The casein micelles used in this study were isolated from fresh whole milk, obtained from a local dairy farm (Soerser Milchkännchen, Aachen, Germany). In a first centrifugation step at 3000 × RCF for 20 min, the milk was skimmed before the casein micelles are isolated in a second ultracentrifugation step at 70 000 × RCF for 60 min using an Optima XP-80 ultracentrifuge (Beckman Coulter GmbH, Krefeld, Germany). The supernatant was removed, and the remaining casein pellet was redispersed in the simulated milk ultrafiltrate (SMUF) by stirring for 2 h at 37 °C. The SMUF buffer was prepared according to the procedure described in ref. 44. To prevent microbial growth, 0.05% (w/w) sodium azide (99%, Carl Roth, Karlsruhe, Germany) was added. The CM concentration was measured gravimetrically and adjusted to the desired concentration by dilution with SMUF. For cold renneting, the solution was incubated with the 50 IMCU L⁻¹ rennet enzyme (CHY-MAX M, Chr. Hansen A/S, Hoersholm, Denmark) at 5 °C for 24 h, resulting in a stable p-CM dispersion.

4 Methods

4.1 DDM measurements

DDM was performed in brightfield mode using an inverted Nikon TE300 microscope equipped with a 40× Plan Apo objective (Nikon CFI P-Apo Lambda NA = 0.95). Image stacks were recorded using a monochrome USB3 FLIR Blackfly@ camera (720 × 520 resolution). In a typical procedure, 10.000 256 × 256 pixel² frames (pixel size = 1.75 × 10⁻⁷ m) were captured with a framerate of 997 fps. The temperature was ensured using a thermostated enclosure from Okolab. For measurements, 7.5 µL of the CM or p-CM dispersion were placed in the center of a spacer (Secure-SealTM imaging spacer, diameter × thickness: 13 mm × 0.12 mm, Thermo-Fischer) on a cover slide with a thickness of 170 µm (Corning® borosilicate glass, W × L 24 mm × 60 mm, Sigma-Aldrich) and then sealed with another cover slide.
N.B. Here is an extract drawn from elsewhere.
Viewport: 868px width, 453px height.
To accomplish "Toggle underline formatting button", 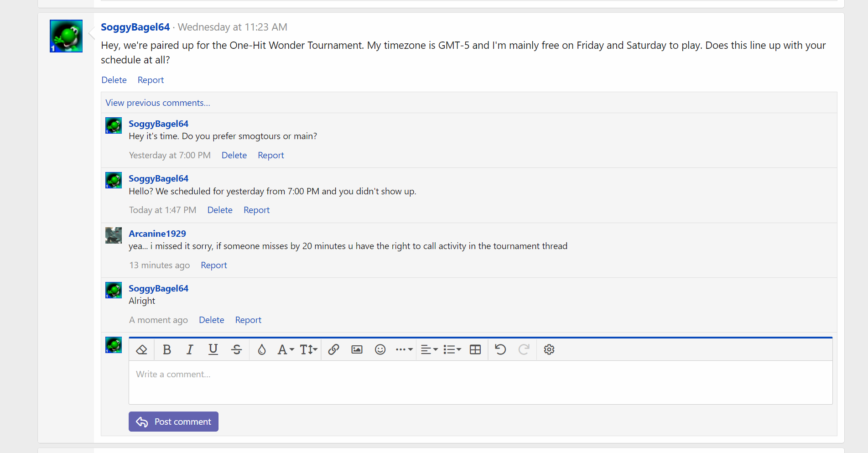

The focus was adjusted so that the focal plane was in the center of the sample at a z-depth of 60 µm. DDMSoft (github.com/duxfrederic/ddmsoft), a Python based GUI, was used to convert the microscopy videos into the DDM matrix and perform multi wavenumber data analysis.
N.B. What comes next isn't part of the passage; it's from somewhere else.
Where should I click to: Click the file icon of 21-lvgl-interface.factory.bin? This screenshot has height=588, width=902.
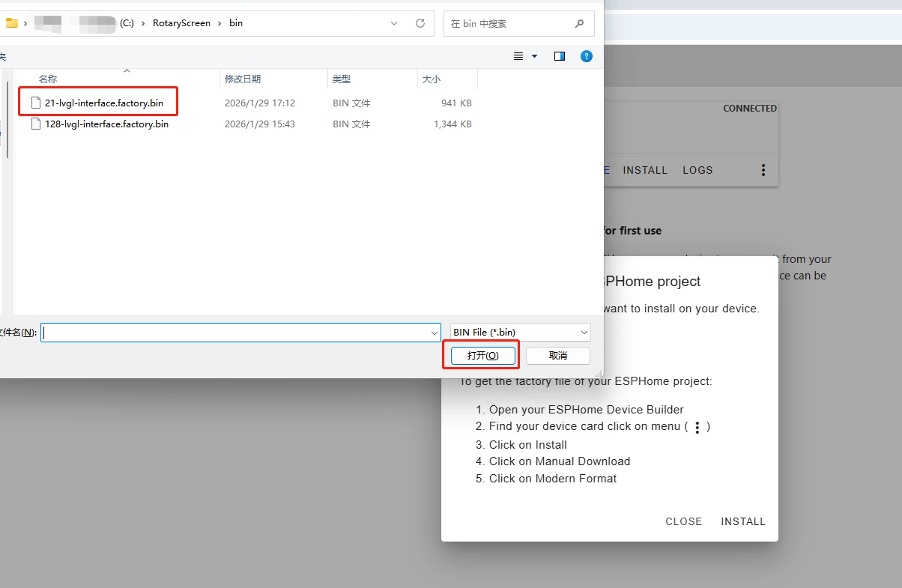click(x=35, y=103)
For the measurements on CM dispersions, each experiment was repeated five times under identical conditions. The reported values on a dilute CM dispersion reported in Fig. 1 correspond to the mean of these independent measurements, and the associated error bars represent the corresponding standard deviations. For the concentration-dependent measurements shown in Fig. 2, the DDM analysis was performed on averaged correlation functions, and the diffusion coefficients were obtained by averaging over the relevant q-range. In this case, the error bars represent the standard deviation of the q-averaged quantities. For the time-dependent coagulation experiments on para-casein micelles, DDM measurements were performed continuously after triggering aggregation by a temperature jump. Image stacks were recorded sequentially on the same sample, allowing the evolution of both the DDM amplitude and the intermediate scattering function to be monitored as a function of time. Due to experimental constraints related to sample preparation and the limited time window during which comparable coagulation conditions could be maintained, these temperature-dependent coagulation experiments were performed once for each temperature.
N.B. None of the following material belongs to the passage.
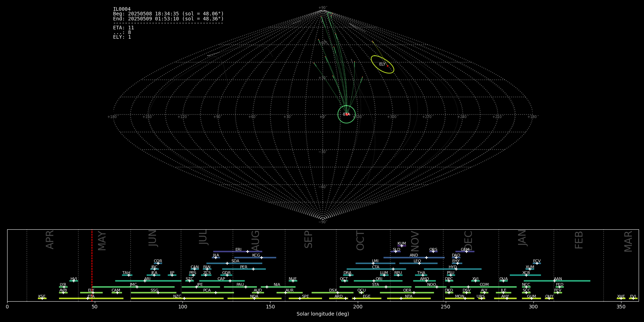The width and height of the screenshot is (644, 322).
Task: Click the 'ELY: 1' count text
Action: [x=122, y=37]
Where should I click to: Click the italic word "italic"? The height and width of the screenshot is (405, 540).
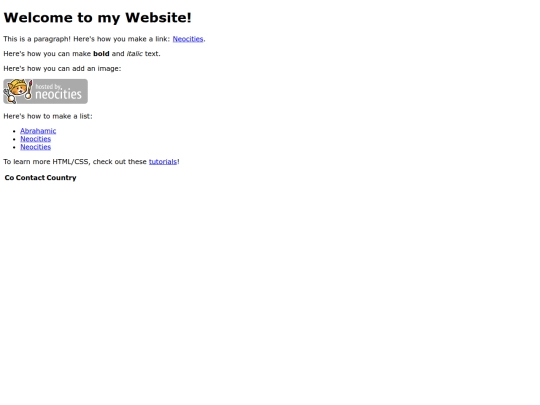coord(135,54)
Fig. 1 (a) Micrograph stack of a 0.1% (w/w) CM dispersion at T = 20 °C. (b) Intermediate scattering function f(q, τ) extracted from the image stack using DMMSoft at various q over τ and (c) at various q, rescaled as a function of τq². (d) Amplitude A(q) and noise B(q) over q. (e) Diffusion coefficient obtained via second order cumulant analysis and (f) hydrodynamic radius as function of q.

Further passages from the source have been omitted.